_Instrucciones de la tarea_
Copia sin cambiar nada el trozo del relato sobre el visado en el aeropuerto de Teherán que empieza con las palabras que contienen "Llegamos al hotel" y termina con "es un infierno.".

_Página_
Llegamos al hotel a las 5 de la mañana. El viaje comenzó con mal pie porque tras aterrizar en el aeropuerto Imam Jomeini estuve atascado más de una hora en la zona de visados (imagen superior). Mal organizada y con un señor a cargo al que yo calificaría como mínimo de «persimonioso», la zona de visados del aeropuerto de Teherán es un infierno.
Lo primero que tienes que hacer es pagar los 75 euros y entregar un formulario en el que explicas los motivos de la visita al país. En un sistema propio de un tarado, entregabas el pasaporte a un señor, que lo lanzaba por un agujero a una oficina interior, y de forma paulatina, por otro agujero iban saliendo los pasaportes con las visas ya colocadas. El tiempo que ibas a estar esperando allí dependía exclusivamente del factor suerte, porque había otros afortunados que solo estuvieron 4 minutos allí. Yo, hecho trizas por el largo viaje, les miraba con odio. Mi cabeza, que no deja de darle vueltas a todo, se ponía en lo peor: por ejemplo, ¿y si se pierde el pasaporte por detrás de ese agujero? puedes quedarte allí horas infinitas, porque el único que lo echa de menos eres tú, y no paran de llegar nuevos viajeros para solicitar la visa, entregando más y más pasaportes.

_Extracto de datos_

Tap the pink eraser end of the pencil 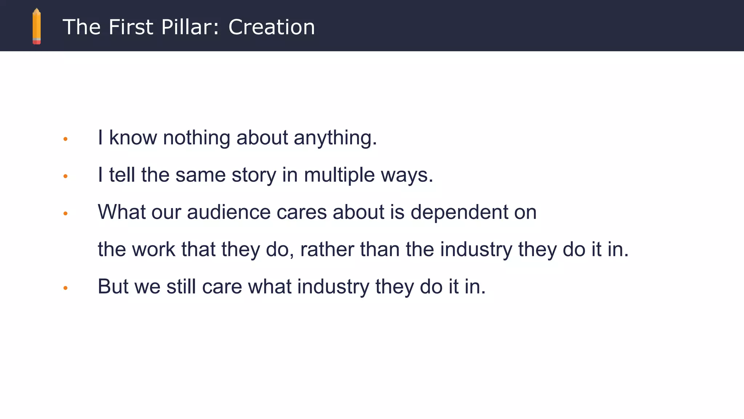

_Respuesta completa_
Llegamos al hotel a las 5 de la mañana. El viaje comenzó con mal pie porque tras aterrizar en el aeropuerto Imam Jomeini estuve atascado más de una hora en la zona de visados (imagen superior). Mal organizada y con un señor a cargo al que yo calificaría como mínimo de «persimonioso», la zona de visados del aeropuerto de Teherán es un infierno.